SUPPLIED RECORDS —

· · ·

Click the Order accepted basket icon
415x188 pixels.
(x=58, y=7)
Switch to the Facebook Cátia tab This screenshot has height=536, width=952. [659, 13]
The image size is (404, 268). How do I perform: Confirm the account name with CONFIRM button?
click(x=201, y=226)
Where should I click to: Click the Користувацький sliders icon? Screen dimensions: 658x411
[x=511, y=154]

· · ·

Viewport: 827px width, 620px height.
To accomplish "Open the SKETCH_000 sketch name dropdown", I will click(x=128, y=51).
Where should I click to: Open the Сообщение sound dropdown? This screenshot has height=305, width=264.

· · ·

EXERCISE BRIEF — Rewrite the lines from the one with "The image size" to the one with "[x=511, y=154]", replacing "sliders icon" with "settings icon" and leaving everything else unchanged.

FINISHED ANSWER —
The image size is (404, 268). How do I perform: Confirm the account name with CONFIRM button?
click(x=201, y=226)
Where should I click to: Click the Користувацький settings icon? Screen dimensions: 658x411
[x=511, y=154]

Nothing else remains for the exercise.